El concepto de “prójimo” aparece en las “Diez Palabras” (o “Diez Mandamientos”) de la Torá o Pentateuco del Antiguo Testamento. También en un enunciado clásico dentro de la prédica de Jesucristo en los Cuatro Evangelios. No se trata de un amor y de un respeto abstracto, mucho menos ritual, hacia la otra persona humana. El discurso del apóstol Santiago es un ejemplo clarísimo al respecto. Se trata de algo que tiene que traducirse en obras concretas y amorosas para la satisfacción íntima o incluso para la salvación personal del individuo y de la colectividad. No se debe, por consiguiente difamar, menospreciar, ni calumniar impunemente al prójimo, pues “con la misma vara que mides serás medido”.

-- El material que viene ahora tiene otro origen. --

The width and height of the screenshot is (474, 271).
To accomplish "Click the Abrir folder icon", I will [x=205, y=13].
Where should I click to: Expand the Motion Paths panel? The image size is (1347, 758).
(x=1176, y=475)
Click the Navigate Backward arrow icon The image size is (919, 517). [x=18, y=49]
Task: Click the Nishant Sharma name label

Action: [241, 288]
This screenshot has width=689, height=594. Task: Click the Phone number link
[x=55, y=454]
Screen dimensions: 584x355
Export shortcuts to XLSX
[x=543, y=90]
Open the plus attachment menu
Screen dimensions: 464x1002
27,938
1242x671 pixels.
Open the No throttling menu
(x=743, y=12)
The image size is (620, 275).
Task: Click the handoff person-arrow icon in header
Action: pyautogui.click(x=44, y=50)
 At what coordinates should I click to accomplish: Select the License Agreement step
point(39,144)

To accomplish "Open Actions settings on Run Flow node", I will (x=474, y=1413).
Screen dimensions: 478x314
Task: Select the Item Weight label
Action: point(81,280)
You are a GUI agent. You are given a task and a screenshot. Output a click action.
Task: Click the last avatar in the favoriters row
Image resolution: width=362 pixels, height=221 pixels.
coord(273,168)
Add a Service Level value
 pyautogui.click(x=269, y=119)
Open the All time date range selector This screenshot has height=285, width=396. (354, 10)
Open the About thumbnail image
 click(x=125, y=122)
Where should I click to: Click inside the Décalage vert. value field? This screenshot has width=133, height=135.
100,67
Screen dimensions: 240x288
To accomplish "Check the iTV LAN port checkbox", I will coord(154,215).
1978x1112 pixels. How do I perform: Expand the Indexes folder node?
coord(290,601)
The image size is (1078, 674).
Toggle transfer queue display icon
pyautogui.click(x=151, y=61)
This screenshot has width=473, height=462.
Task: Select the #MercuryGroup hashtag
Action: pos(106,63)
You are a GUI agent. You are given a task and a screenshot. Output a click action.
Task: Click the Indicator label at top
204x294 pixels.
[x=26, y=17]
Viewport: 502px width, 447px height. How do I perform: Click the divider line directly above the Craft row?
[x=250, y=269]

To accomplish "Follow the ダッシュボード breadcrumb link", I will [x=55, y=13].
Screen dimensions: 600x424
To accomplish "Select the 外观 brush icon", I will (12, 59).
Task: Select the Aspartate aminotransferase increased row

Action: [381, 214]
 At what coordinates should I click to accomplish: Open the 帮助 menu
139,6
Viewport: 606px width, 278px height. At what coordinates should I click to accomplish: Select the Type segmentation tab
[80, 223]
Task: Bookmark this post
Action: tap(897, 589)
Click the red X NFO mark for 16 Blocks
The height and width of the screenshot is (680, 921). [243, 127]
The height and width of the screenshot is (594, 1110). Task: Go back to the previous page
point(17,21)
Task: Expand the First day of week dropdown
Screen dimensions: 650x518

Nuestra época actual, sin embargo, está recargada de indolencia, altanería, lenguajes ligerísimos y frivolidad. Detrás de esa frivolidad se encuentran la soberbia, los complejos de inferioridad y un gradual proceso de deshumanización de la especie. El ser humano individual no llega siquiera a convertirse en un número estadístico, tal como lo expresaba un poeta catracho, allá por 1985, en tres estrofas bajo el título “Carta breve a un amigo distante”.  Mucho menos se toma en cuenta el verdadero ser humano pensante en los países periféricos, en donde el pensamiento profundo es desechado por el simple hecho de ser periférico, sosegado y reflexivo, aun cuando en las grandes metrópolis solamente repitan o sinteticen lo que ya se ha expresado por escrito, durante años, en países como Honduras.

Sócrates, un hombre pésimamente vestido y de características faciales bastante feas, evidenció en la plaza pública de Atenas, la enorme belleza de su espíritu interior, al distanciarse de sus “amigos” los sofistas, cuya misión principal (la de los sofistas) era ganar las discusiones con grandes habilidades retóricas, aun cuando casi nunca tuvieran la verdad ni tampoco la razón consistente. Sócrates amaba la ciudad de Atenas y a sus prójimos, es decir, a los ciudadanos de la “polis”, por lo cuales prefirió morir antes de renunciar a sus principios centrados en la búsqueda paciente de la sabiduría y en el amor democrático a los atenienses, en una época en que la Metrópolis de Atenas se encontraba en constantes pugnas mortales con los espartanos (poderosos e “invencibles”), y en pugna con varios de sus amigos y conocidos atenienses. Los frívolos, mentirosos y difamadores terminaron venciendo en la plaza pública a Sócrates. Pero solo por un tiempo. Al pasar los años y los siglos el pensamiento filosófico moralista de Sócrates centrado en la importancia personal del hombre individual y colectivo, se impuso por encima de los guerreristas espartanos; la abrumadora tecnología del Imperio Persa; del Imperio Romano y de otros imperios por venir. Desde luego que en esa ardua y larga tarea de sobrevivencia se convirtieron en auxilios indispensables las contribuciones escritas de Jenofonte, Platón y Aristóteles, y de algunos autores marginales más o menos benevolentes del futuro posterior.

El poeta polaco, de línea más o menos existencialista, señor Karol Josef Wojtyla, más conocido como Papa Juan Pablo Segundo, expresó en algún momento que “el amor me lo explica todo”. Esto lo expresaba un hombre profundamente religioso, que había padecido las persecuciones inmisericordes de los nazi-fascistas contra los judíos y contra la Iglesia Católica durante la Segunda Guerra Mundial. También había sobrevivido a la intolerancia extrema de los “comunistas” ateos del Imperio Socialista Soviético y de la Europa del Este.